Remember the movie “Contact” where Jodi Foster plays Ellie? Where she finally gets the chance not to just see the Alien but talk to it? The Alien, taking on the very personal, physical form of her father says to her, “You’re an interesting species; An interesting mix. You’re capable of such beautiful dreams and such horrible nightmares. You feel so lost, so cut off, so alone, only you’re not. See, in all our searching, the only thing we’ve found that makes the emptiness bearable is each other.” I think about this conversation a lot. Not just because it’s strange that the Alien knows what will get her attention (by looking like her father) and it talks to her in a language she can understand, but also in the context of the work that I do.

The very thing that we thrive on as a human race, CONNECTION, seems to be the most expendable and easily destroyed when it comes to family law litigation. Being so quick to sacrifice such a critical connection, we fail miserably at preserving what has given us the most joy, happiness and, at times, pain and growth. We destroy our most important connections in the name of “winning” or “being the better parent” or “being the primary parent”.

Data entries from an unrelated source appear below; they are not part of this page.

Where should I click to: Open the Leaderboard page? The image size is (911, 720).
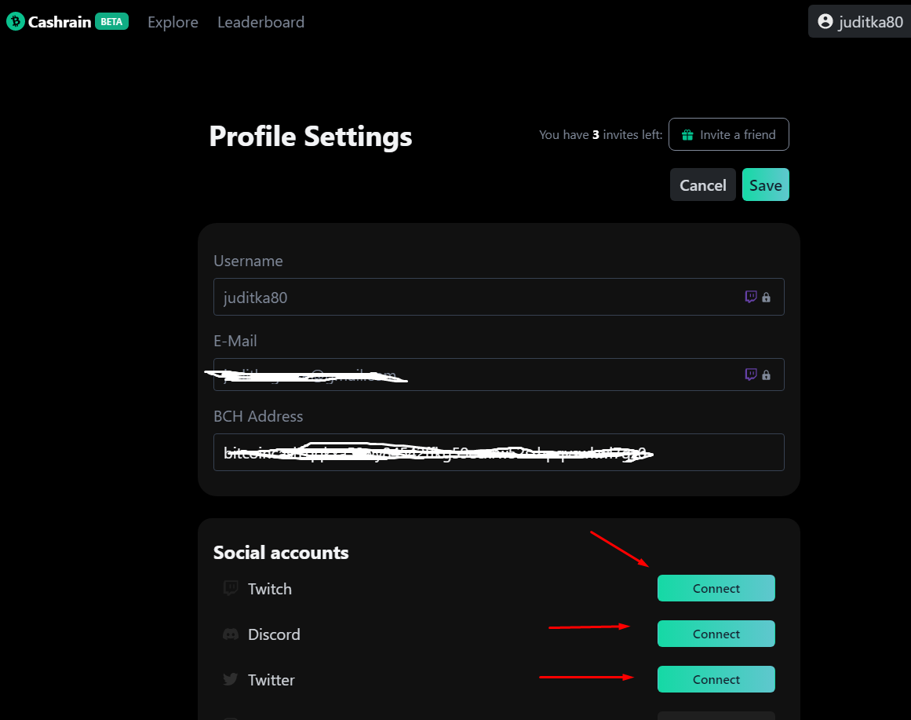point(261,22)
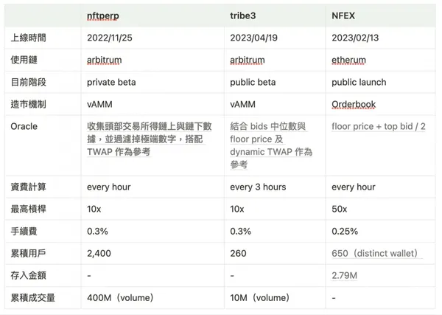Select the private beta cell
Screen dimensions: 442x315
(x=111, y=82)
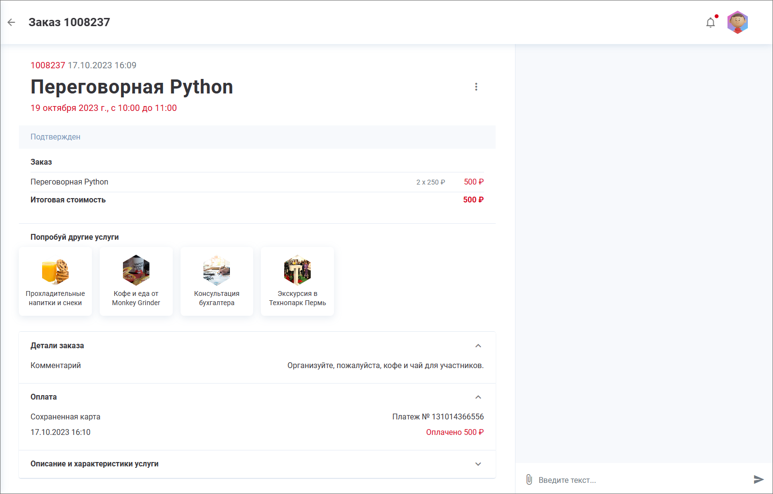773x494 pixels.
Task: Click the Переговорная Python order line
Action: click(x=69, y=182)
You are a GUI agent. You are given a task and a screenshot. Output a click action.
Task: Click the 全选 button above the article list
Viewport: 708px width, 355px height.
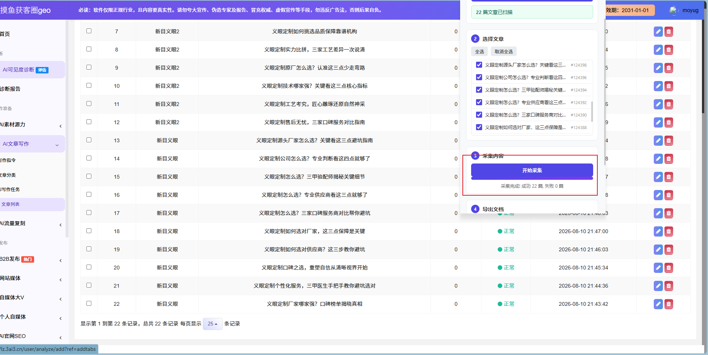[x=479, y=51]
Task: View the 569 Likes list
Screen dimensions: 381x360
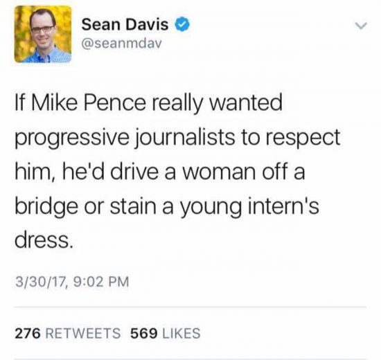Action: point(166,333)
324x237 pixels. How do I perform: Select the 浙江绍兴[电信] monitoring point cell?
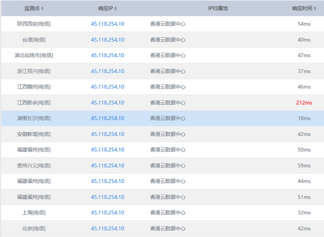coord(34,71)
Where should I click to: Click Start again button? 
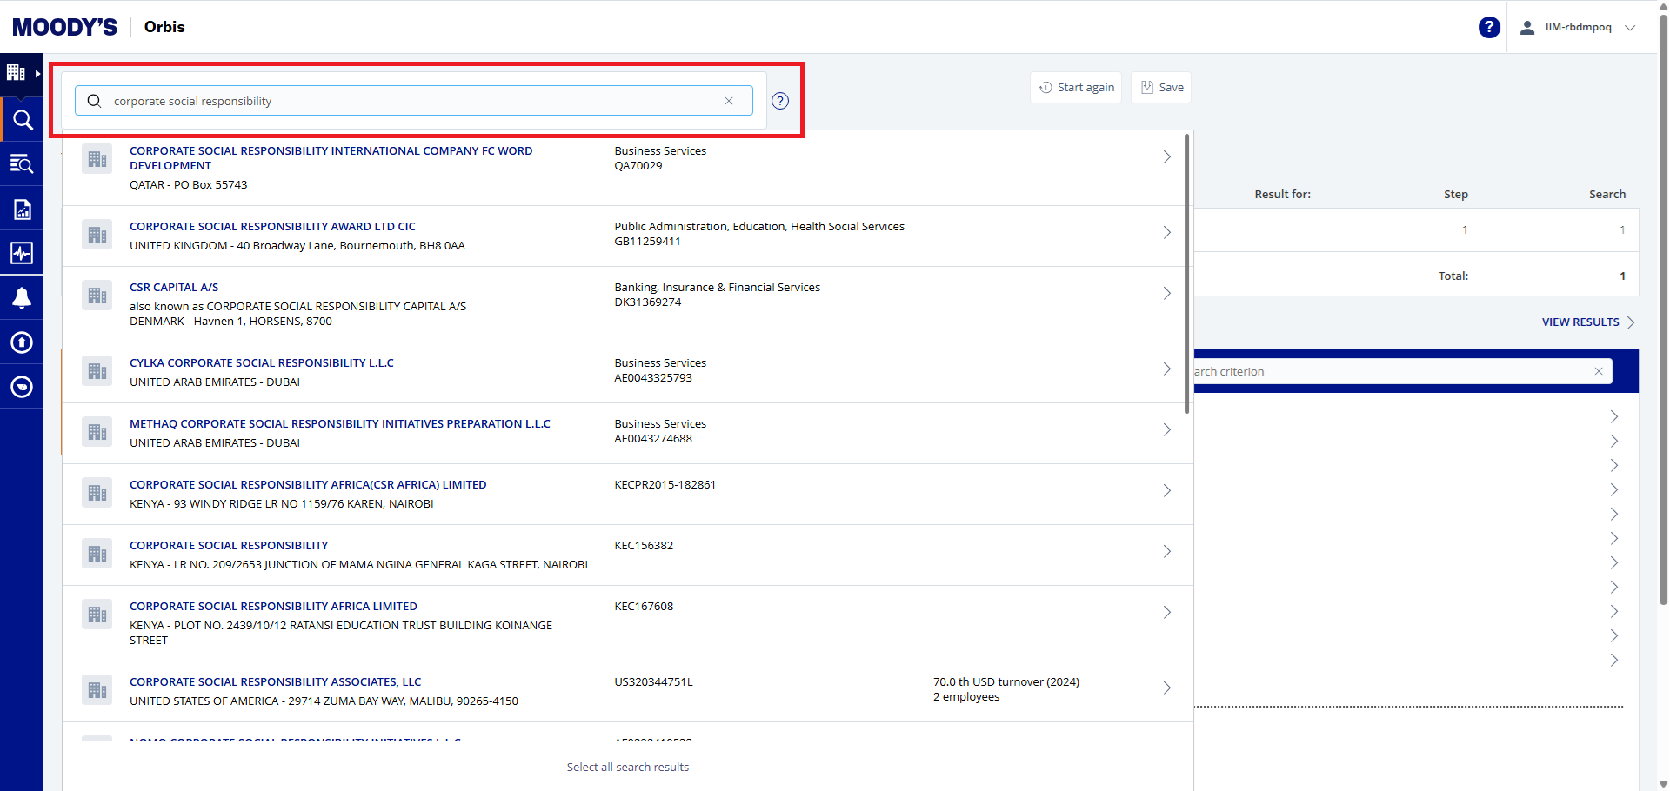(x=1076, y=88)
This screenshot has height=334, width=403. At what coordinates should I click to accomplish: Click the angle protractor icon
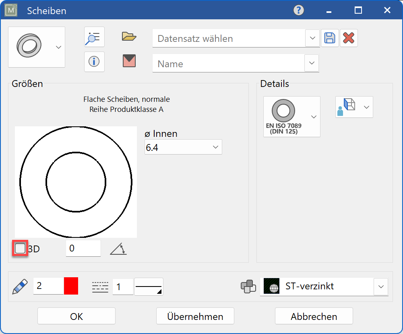point(118,249)
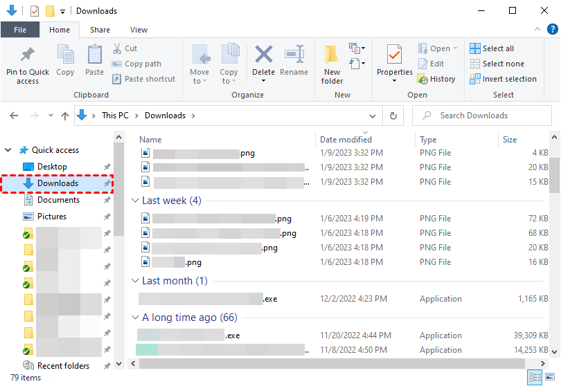Open the View ribbon tab
The width and height of the screenshot is (561, 386).
(x=139, y=30)
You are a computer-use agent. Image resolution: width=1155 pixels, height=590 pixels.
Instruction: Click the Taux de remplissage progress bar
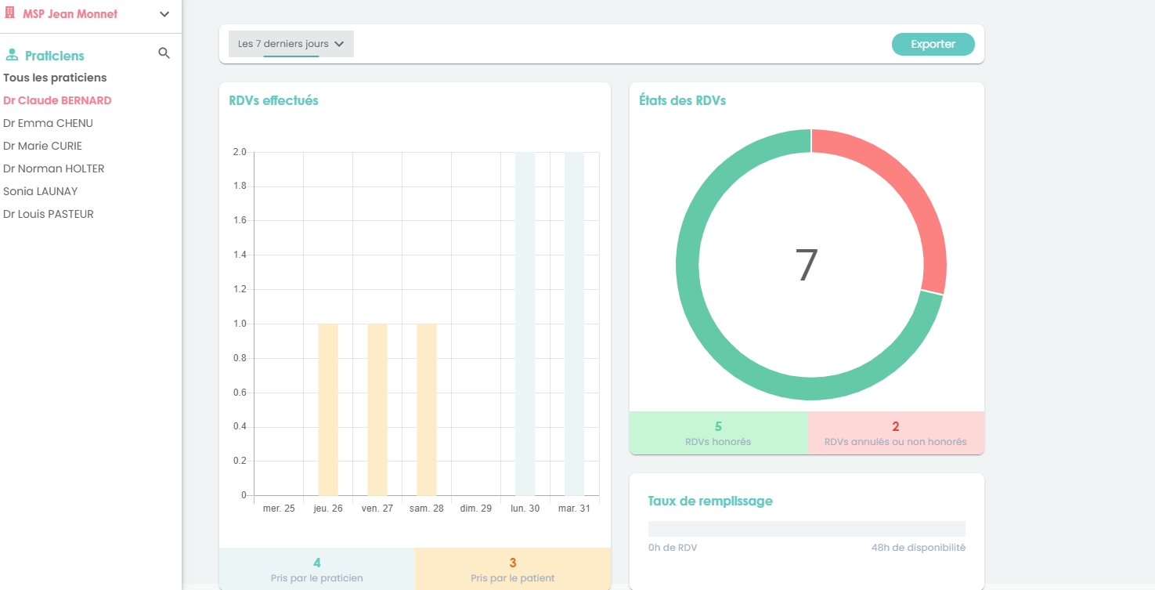pyautogui.click(x=807, y=529)
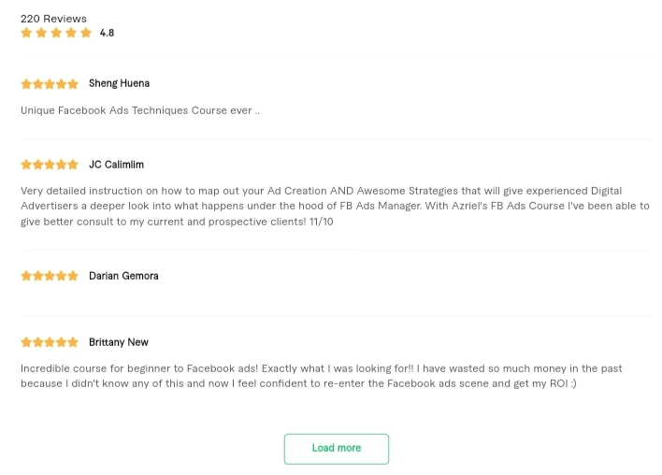Image resolution: width=662 pixels, height=475 pixels.
Task: Click the fifth star of Sheng Huena's rating
Action: (x=73, y=84)
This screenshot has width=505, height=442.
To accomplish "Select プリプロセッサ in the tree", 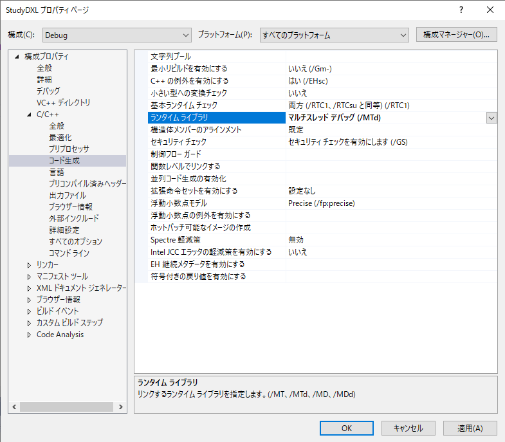I will (68, 149).
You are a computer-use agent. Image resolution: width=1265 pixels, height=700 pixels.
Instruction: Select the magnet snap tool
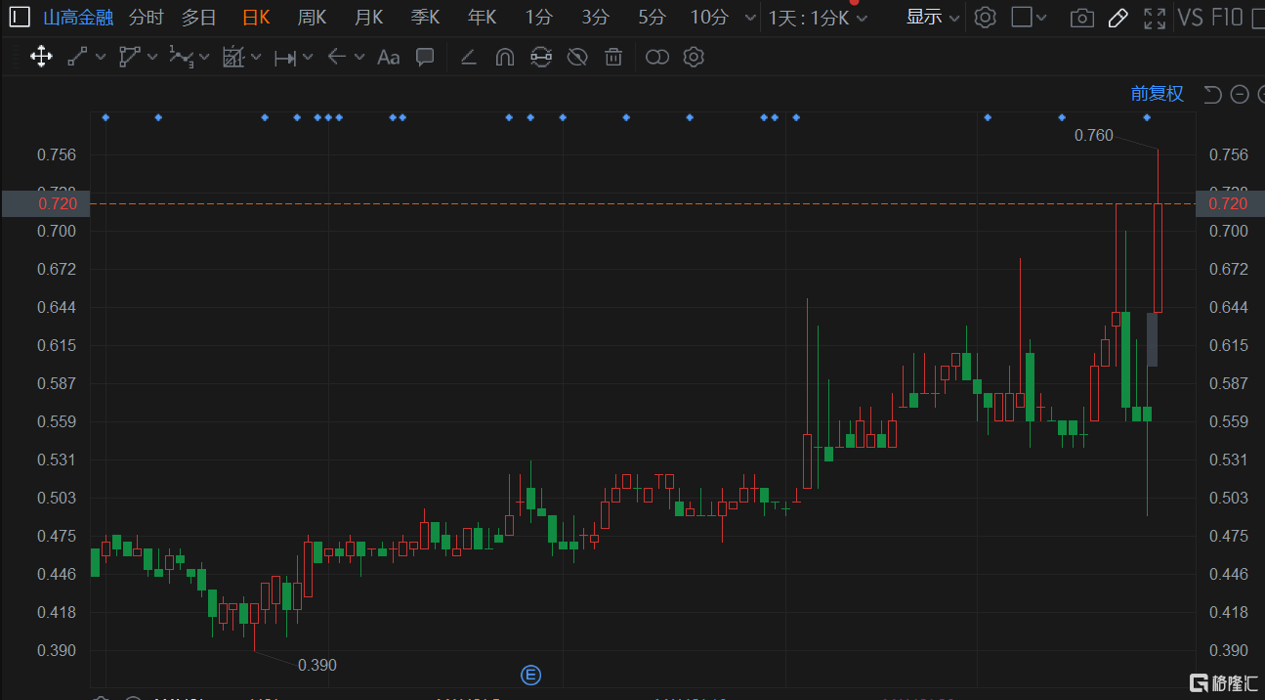[505, 57]
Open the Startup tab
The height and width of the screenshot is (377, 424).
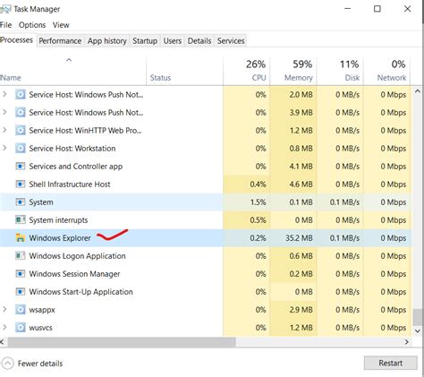pyautogui.click(x=145, y=41)
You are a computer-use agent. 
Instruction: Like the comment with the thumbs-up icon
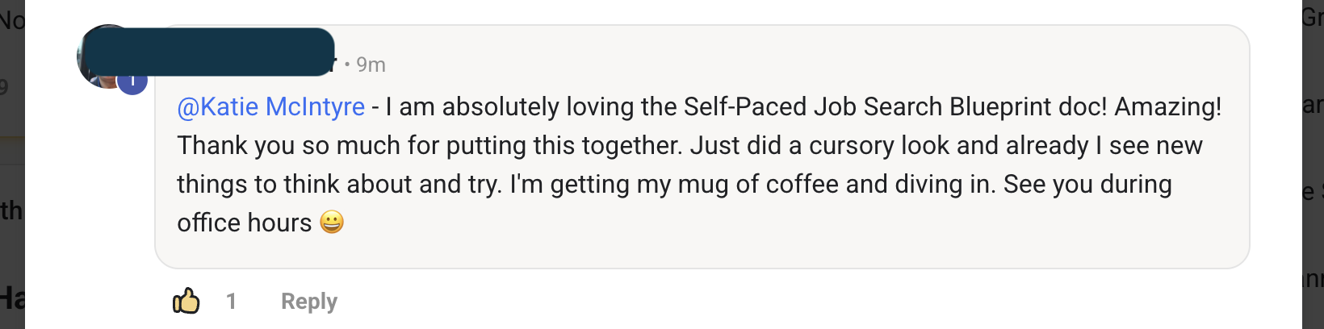(186, 302)
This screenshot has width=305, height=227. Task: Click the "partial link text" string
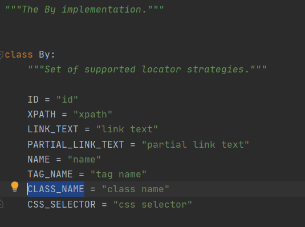(x=196, y=144)
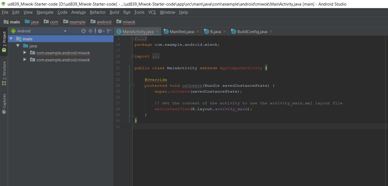Switch to the Manifest.java tab
Screen dimensions: 388x186
pos(181,31)
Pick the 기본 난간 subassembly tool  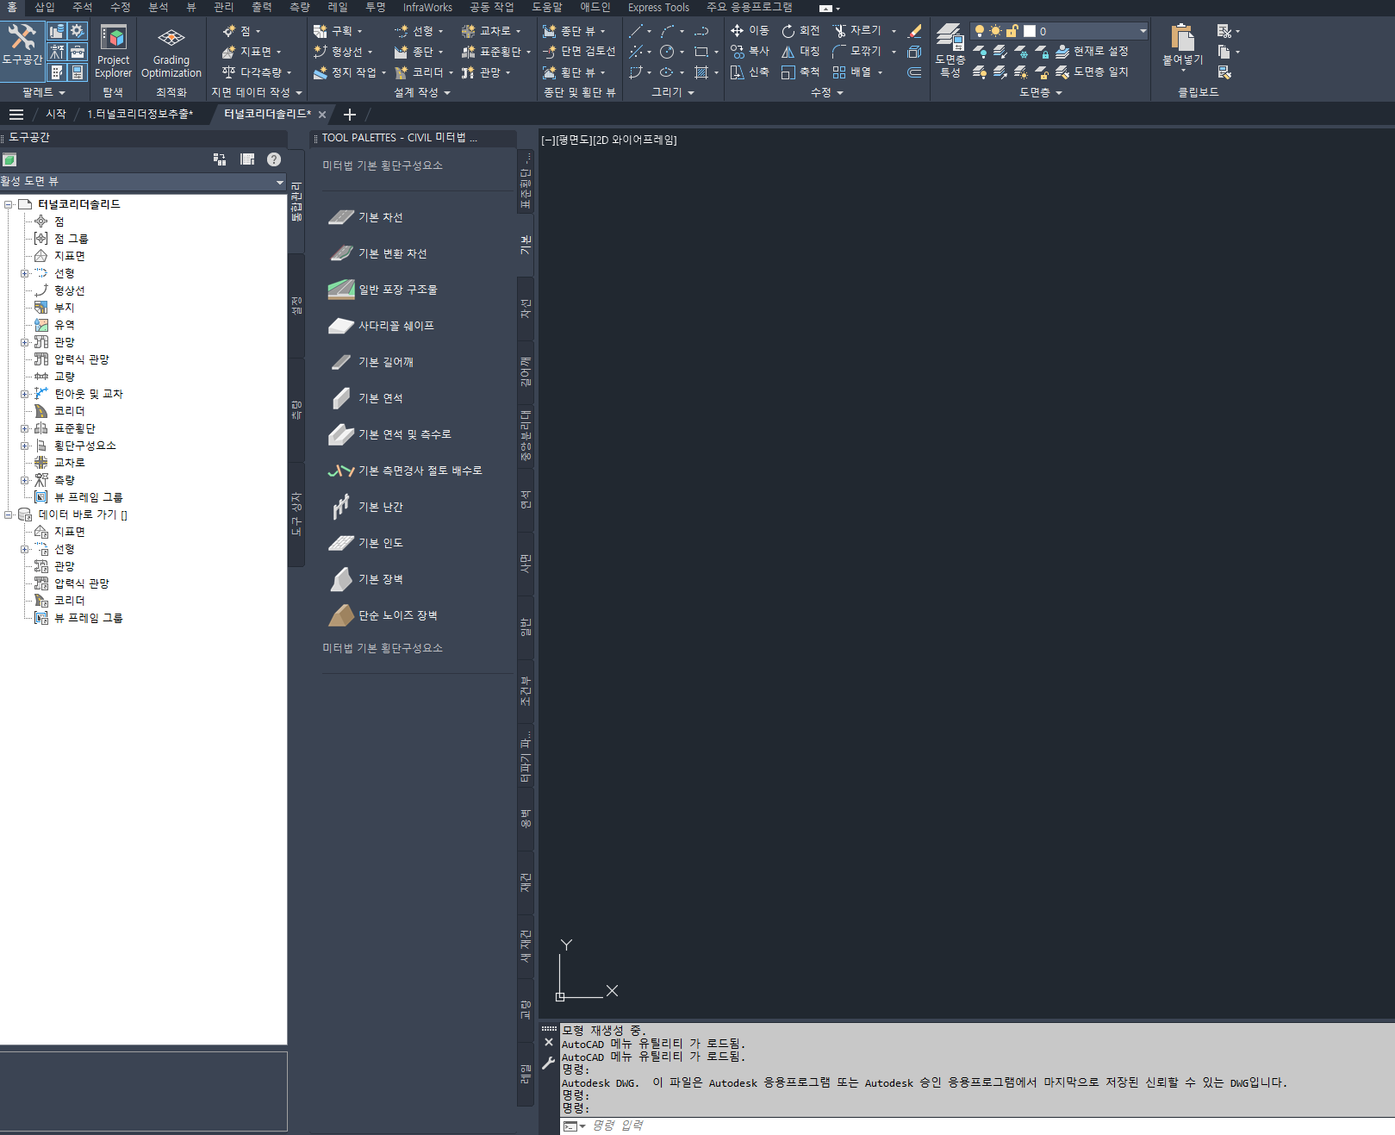click(380, 507)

The Alien continues talking to Ellie stating, “I know you must think this is all very unfair. Maybe that’s an understatement. What you don’t know is I agree. I wish the world was a place where fair was the bottom line, where the kind of idealism you showed at the hearing was rewarded, not taken advantage of. Unfortunately we don’t live in that world.” The courtroom seems incredibly unfair most of the time. You walk in with idealism and walk out with a handful of emotional and financial destruction. I wish parents could just realize that yes, they didn’t work together as a couple, lovers or partners but they can continue working together as parents because they know the children need it and their future DEPENDS on it. I wish…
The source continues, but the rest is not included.